● WRITTEN INSTRUCTION: Please put the entry lines into a Markdown table with the columns "Row" and "Entry line", numbering each row and leaving out blank lines. Start with the line that contains "Where should I click to: Click" and go on through the line that contains "The image size is (1288, 952).".

[Entries on locating words and elements]
▼
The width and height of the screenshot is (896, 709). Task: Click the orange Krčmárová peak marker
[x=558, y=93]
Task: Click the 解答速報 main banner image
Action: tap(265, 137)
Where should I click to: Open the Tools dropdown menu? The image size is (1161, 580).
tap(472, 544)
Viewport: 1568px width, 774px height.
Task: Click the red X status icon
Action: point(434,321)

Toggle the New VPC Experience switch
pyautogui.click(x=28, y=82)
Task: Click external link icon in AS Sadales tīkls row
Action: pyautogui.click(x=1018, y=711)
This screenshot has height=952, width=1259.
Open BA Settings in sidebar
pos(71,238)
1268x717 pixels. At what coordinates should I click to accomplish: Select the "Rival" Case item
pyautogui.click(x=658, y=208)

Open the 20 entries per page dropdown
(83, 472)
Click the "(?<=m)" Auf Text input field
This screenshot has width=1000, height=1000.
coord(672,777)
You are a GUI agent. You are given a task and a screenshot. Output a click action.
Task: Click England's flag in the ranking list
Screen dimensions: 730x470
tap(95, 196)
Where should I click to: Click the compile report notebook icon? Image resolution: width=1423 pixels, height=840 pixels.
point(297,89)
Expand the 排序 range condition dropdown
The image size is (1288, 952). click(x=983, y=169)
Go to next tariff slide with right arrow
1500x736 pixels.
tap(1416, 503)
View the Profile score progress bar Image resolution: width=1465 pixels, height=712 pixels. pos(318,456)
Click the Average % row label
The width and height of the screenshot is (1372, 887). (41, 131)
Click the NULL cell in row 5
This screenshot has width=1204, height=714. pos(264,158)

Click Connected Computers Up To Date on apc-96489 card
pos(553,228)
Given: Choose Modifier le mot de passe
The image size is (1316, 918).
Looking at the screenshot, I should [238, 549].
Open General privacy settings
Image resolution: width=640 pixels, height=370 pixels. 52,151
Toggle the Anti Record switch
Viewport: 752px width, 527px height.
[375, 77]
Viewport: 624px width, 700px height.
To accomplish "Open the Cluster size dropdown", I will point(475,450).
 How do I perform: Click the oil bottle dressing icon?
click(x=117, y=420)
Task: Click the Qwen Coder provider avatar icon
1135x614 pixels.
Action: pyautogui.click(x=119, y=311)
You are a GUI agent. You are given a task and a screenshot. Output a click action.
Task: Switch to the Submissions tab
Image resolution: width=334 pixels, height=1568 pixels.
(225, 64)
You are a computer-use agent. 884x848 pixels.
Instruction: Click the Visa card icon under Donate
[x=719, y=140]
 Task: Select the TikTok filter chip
▲
● WRITTEN REPLY:
| Row | Entry line |
|---|---|
| 1 | Where should I click to: Click the compile report notebook icon? Image resolution: width=1423 pixels, height=840 pixels. |
| 2 | point(297,89) |
| 3 | Expand the 排序 range condition dropdown |
| 4 | The image size is (1288, 952). click(x=983, y=169) |